Performance model (MPI)

Every write() syscall has a fixed overhead regardless of how many bytes you write: there is a kernel crossing, buffer management, and bookkeeping before the first byte moves. For a local file the overhead is small relative to I/O cost, but over a network the per-message overhead can be much larger than the cost of moving the data itself. The performance model for MPI communication captures this as $\alpha + \beta n$, where $\alpha$ is the per-message latency (a fixed overhead paid regardless of size) and $\beta$ is the per-byte transfer time. Latency dominates for small messages; bandwidth dominates for large ones. The practical implication is that fewer, larger messages are almost always better: one message of 100 elements pays $\alpha$ once, while 100 separate sends pay it 100 times.

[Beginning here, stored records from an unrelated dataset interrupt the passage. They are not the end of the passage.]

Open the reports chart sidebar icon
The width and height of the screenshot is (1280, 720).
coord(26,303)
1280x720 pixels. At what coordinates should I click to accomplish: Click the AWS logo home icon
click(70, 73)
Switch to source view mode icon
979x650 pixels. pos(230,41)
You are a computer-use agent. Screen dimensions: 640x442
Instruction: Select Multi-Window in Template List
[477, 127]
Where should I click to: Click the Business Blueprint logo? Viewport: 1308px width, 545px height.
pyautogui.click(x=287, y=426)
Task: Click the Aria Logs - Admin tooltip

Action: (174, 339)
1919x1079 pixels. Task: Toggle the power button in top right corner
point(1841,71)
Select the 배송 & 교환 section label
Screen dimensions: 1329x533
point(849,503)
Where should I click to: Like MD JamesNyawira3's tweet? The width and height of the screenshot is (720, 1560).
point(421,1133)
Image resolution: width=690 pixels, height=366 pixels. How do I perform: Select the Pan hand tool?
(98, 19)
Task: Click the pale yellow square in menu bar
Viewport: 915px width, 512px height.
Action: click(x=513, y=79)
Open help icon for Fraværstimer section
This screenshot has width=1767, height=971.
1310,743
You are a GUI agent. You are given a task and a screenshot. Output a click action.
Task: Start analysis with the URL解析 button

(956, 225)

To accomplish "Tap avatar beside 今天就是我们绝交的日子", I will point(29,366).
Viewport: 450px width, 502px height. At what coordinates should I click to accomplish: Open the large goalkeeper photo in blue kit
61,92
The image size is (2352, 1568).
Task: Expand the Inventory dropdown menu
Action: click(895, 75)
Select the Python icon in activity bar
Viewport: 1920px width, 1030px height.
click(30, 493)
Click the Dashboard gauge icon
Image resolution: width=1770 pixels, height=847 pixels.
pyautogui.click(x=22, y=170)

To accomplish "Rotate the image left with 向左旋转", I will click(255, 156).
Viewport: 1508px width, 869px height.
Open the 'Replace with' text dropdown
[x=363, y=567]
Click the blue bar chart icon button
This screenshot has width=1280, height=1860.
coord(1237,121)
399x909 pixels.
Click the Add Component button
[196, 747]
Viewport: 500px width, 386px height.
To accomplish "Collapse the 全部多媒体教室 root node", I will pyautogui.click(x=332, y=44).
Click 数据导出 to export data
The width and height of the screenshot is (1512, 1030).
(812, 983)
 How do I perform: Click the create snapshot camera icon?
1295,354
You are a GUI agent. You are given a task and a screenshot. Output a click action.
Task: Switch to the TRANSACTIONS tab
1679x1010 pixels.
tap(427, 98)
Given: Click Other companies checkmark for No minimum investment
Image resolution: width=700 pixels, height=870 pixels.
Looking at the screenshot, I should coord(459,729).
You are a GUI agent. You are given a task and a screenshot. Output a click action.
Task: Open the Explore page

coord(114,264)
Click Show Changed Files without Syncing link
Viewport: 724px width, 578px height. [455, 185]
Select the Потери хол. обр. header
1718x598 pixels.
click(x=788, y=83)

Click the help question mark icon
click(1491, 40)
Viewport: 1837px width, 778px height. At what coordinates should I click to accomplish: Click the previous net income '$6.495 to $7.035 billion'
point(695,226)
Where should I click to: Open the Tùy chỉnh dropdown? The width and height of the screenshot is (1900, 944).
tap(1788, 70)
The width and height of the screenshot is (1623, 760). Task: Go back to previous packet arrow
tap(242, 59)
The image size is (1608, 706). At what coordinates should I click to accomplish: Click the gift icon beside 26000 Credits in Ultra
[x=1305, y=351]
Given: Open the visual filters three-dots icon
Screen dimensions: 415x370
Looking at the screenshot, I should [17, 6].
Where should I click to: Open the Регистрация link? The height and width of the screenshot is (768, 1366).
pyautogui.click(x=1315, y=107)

// bad: N messages, each paying alpha
for (int i = 0; i < N; i++)
    MPI_Send(&vals[i], 1, MPI_DOUBLE, dest, 0, MPI_COMM_WORLD);
 
// good: one message, alpha paid once
MPI_Send(vals, N, MPI_DOUBLE, dest, 0, MPI_COMM_WORLD);

This model also explains two MPI-specific behaviors. Small messages (typically below a few kilobytes, though the threshold is implementation-defined) use the eager protocol: the sender copies the data into a pre-allocated buffer and returns immediately; the receiver picks it up later. Large messages use the rendezvous protocol: sender and receiver handshake first, then data moves directly between their buffers with no intermediate copy. The handshake is why MPI_Send can block on large messages even when no explicit synchronisation is requested. It is also why buffering-based deadlocks often appear only at scale: small test data fits in the eager buffer and the code runs fine; production-size data triggers rendezvous and the code hangs.